PITTSBURGH — A former executive will spend three years on probation and pay a $5,000 fine because two Pennsylvania cheese businesses her family controlled sold grated Swiss and mozzarella cheeses that were mislabeled and fraudulently represented as Parmesan and Romano cheese instead.
A federal judge sentenced Michelle Myrter, 44, on Tuesday in Pittsburgh
Although U.S. Food and Drug Administration inspection reports and consumer lawsuits have raised questions about whether the cheeses also had too much cellulose — a filler made from wood pulp — that wasn’t an issue in the criminal case.
Defense attorney Stephen Stallings, a former federal prosecutor, told the judge national media coverage linking the two subjects have unfairly tainted Myrter’s reputation and even caused her to receive death threats for what he’s argued in court papers are a “relatively vanilla regulatory offense.”
Myrter pleaded guilty in February to a misdemeanor aiding and abetting charge that carries up to a year in prison. But U.S. District Judge Mark Hornak agreed with Stallings that Myrter deserved less for, essentially, “taking the fall.” The FDA and federal prosecutors have identified at least two other officials at the companies who were involved in the mislabeling, but have not charged them nor explained why.
Myrter in February also pleaded guilty to a conspiracy charge, related to the mislabeling, on behalf of the companies, International Packing and Universal Cheese and Drying.
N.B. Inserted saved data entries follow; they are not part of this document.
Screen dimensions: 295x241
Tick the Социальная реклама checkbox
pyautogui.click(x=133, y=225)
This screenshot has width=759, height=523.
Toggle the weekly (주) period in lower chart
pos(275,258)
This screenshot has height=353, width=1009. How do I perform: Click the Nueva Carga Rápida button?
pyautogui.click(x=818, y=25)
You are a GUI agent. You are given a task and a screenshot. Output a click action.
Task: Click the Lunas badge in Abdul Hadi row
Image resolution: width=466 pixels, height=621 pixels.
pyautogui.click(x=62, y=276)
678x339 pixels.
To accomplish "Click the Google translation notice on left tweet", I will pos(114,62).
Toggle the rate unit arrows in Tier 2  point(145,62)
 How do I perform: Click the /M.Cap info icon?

The companies, based in the western Pennsylvania village of Slippery Rock, have ceased operations and agreed to forfeit $500,000 each, though the judge has not yet formally signed off on the financial penalties.
The FDA said the imitation cheeses, made by a third family-owned but now defunct firm, Castle Cheese, were sold through a variety of discount retailers and grocers under various brand names in several states.
Though the cheese wasn’t unsafe to eat, the FDA and federal prosecutors in Pittsburgh contend customers were being cheated by paying for more expensive Italian cheese while getting cheaper varieties.
The FDA uncovered the issues during 2010 inspections. International Packing and Universal quickly collapsed after they couldn’t profit “without using ingredients that were cheaper than the real ingredients necessary to make 100 percent Parmesan and Romano cheese,” Assistant U.S. Attorney Tonya Goodman wrote in a pre-sentence memorandum.
Stallings said the cheeses tasted like Parmesan and Romano but weren’t aged as long and were made from caseins — proteins found in milk — instead of actual milk.
Myrter didn’t acknowledge knowing that was done illegally, but agreed to plead guilty as someone who, in her position, was legally responsible for the companies’ actions. Myrter was a trustee with a family trust that gave her “an indirect controlling ownership interest” in both companies, Goodman said.
This story has been corrected to show concerns about cheese filler made from wood pulp are not part of the criminal case.